> _Task objective_:
Everything from the line holding "HEALTHY FOOD (860, 32)" through the final line of the entries below is to be duplicated exactly, and nothing outside that span.

> _The data_:
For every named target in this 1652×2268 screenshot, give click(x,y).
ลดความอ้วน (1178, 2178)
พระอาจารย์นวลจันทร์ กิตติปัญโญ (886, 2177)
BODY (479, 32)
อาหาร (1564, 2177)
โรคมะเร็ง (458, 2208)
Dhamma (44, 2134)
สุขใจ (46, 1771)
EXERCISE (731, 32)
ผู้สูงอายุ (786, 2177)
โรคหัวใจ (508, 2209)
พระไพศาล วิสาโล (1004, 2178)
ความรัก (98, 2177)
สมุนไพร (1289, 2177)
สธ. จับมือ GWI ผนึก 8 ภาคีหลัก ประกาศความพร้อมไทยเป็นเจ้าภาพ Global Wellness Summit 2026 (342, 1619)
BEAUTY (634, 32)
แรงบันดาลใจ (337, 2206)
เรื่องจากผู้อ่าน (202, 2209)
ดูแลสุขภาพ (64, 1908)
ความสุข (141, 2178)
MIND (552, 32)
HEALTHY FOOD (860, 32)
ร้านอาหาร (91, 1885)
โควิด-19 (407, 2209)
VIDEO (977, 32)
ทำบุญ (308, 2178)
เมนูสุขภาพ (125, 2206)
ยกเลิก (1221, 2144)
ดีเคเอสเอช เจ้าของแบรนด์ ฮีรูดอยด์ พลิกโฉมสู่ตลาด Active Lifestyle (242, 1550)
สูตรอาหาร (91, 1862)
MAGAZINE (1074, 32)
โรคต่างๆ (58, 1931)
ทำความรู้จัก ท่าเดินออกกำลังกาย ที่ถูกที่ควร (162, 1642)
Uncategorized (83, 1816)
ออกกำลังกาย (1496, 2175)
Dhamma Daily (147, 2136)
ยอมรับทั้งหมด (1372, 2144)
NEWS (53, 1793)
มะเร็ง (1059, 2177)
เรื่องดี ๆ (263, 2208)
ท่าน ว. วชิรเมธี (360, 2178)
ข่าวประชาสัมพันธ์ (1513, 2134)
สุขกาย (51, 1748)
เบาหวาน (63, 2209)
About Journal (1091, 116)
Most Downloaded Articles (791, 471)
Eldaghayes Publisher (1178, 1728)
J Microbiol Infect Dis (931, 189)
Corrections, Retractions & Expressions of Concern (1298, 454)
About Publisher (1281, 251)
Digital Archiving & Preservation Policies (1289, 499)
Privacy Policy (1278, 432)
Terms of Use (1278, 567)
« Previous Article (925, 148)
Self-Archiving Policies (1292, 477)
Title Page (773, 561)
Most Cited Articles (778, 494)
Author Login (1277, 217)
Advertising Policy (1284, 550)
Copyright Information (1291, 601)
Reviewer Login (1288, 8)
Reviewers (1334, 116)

> _Solved exercise_:
HEALTHY FOOD (860, 32)
ร้านอาหาร (91, 1885)
โควิด-19 (407, 2209)
VIDEO (977, 32)
ทำบุญ (308, 2178)
เมนูสุขภาพ (125, 2206)
ยกเลิก (1221, 2144)
ดีเคเอสเอช เจ้าของแบรนด์ ฮีรูดอยด์ พลิกโฉมสู่ตลาด Active Lifestyle (242, 1550)
สูตรอาหาร (91, 1862)
MAGAZINE (1074, 32)
โรคต่างๆ (58, 1931)
ทำความรู้จัก ท่าเดินออกกำลังกาย ที่ถูกที่ควร (162, 1642)
Uncategorized (83, 1816)
ออกกำลังกาย (1496, 2175)
Dhamma Daily (147, 2136)
ยอมรับทั้งหมด (1372, 2144)
NEWS (53, 1793)
มะเร็ง (1059, 2177)
เรื่องดี ๆ (263, 2208)
ท่าน ว. วชิรเมธี (360, 2178)
ข่าวประชาสัมพันธ์ (1513, 2134)
สุขกาย (51, 1748)
เบาหวาน (63, 2209)
About Journal (1091, 116)
Most Downloaded Articles (791, 471)
Eldaghayes Publisher (1178, 1728)
J Microbiol Infect Dis (931, 189)
Corrections, Retractions & Expressions of Concern (1298, 454)
About Publisher (1281, 251)
Digital Archiving & Preservation Policies (1289, 499)
Privacy Policy (1278, 432)
Terms of Use (1278, 567)
« Previous Article (925, 148)
Self-Archiving Policies (1292, 477)
Title Page (773, 561)
Most Cited Articles (778, 494)
Author Login (1277, 217)
Advertising Policy (1284, 550)
Copyright Information (1291, 601)
Reviewer Login (1288, 8)
Reviewers (1334, 116)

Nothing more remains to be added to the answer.